* [PROVIDED INFORMATION]
_____
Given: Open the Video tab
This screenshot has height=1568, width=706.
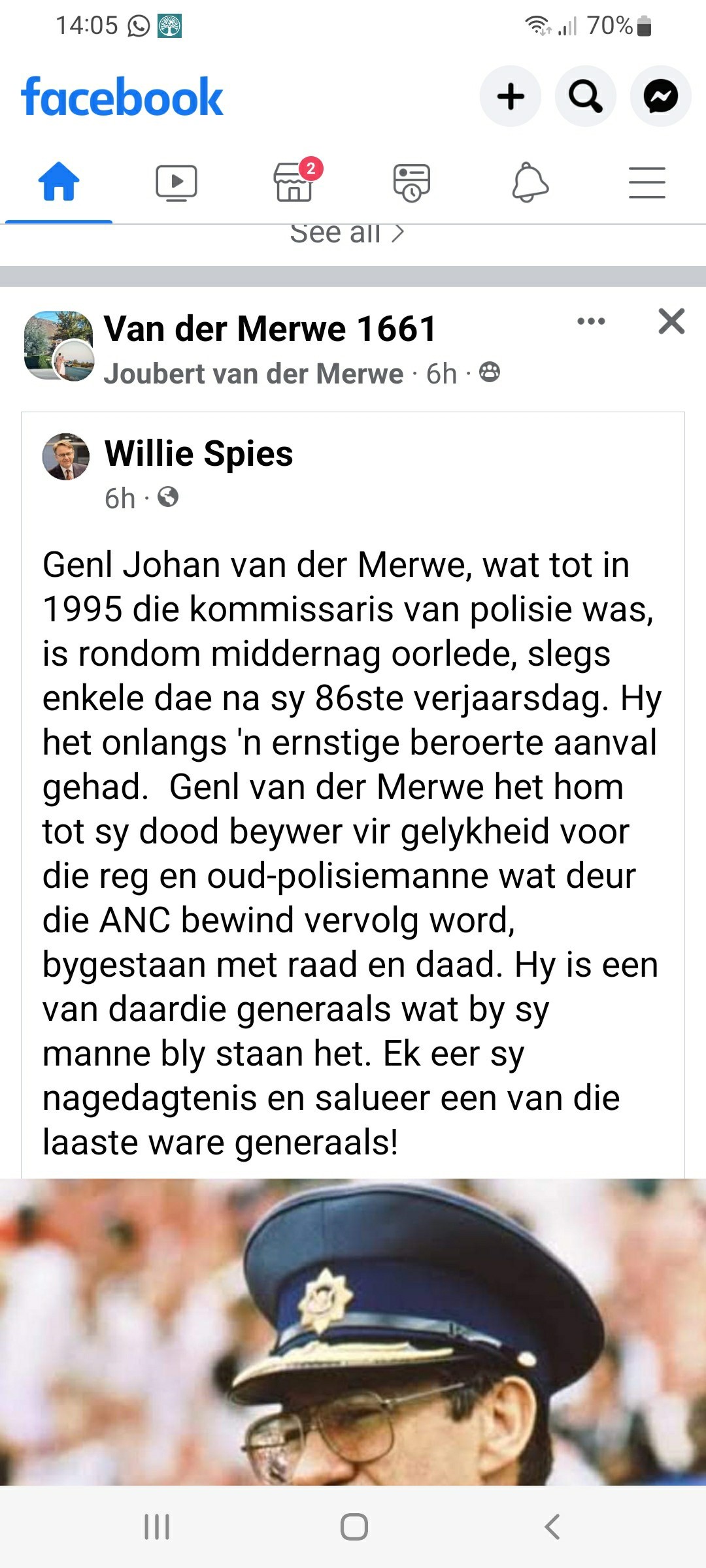Looking at the screenshot, I should 176,182.
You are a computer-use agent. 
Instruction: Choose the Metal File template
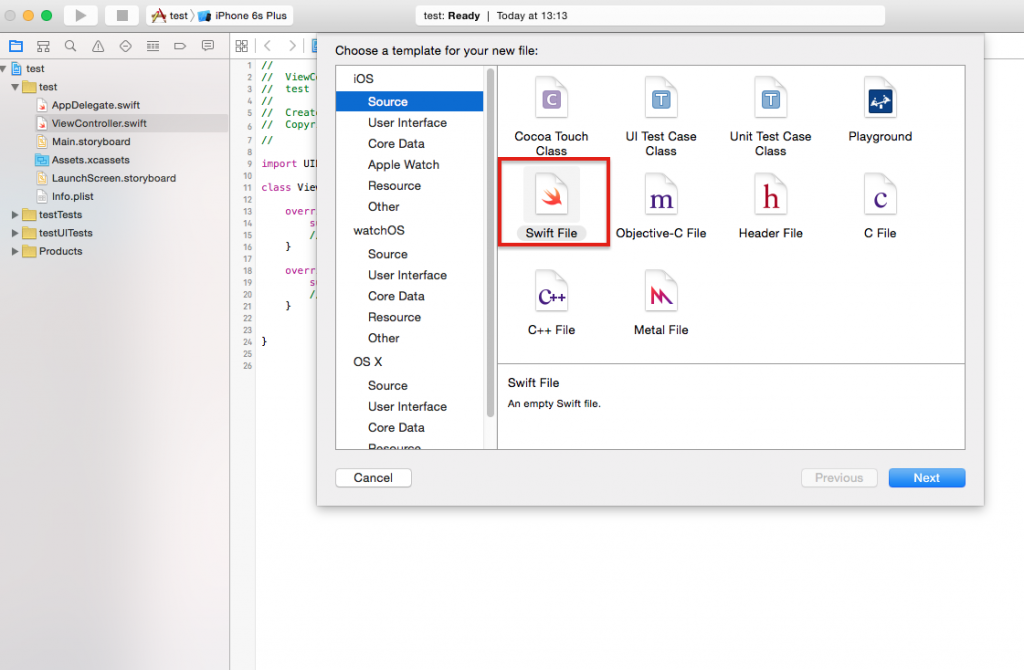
_____
Without the pictures, return each entry exactly as given.

* [EXERCISE RESPONSE]
Given: Open the Video tab
This screenshot has height=1568, width=706.
Looking at the screenshot, I should 176,182.
You are a computer-use agent. 
Instruction: Choose the Metal File template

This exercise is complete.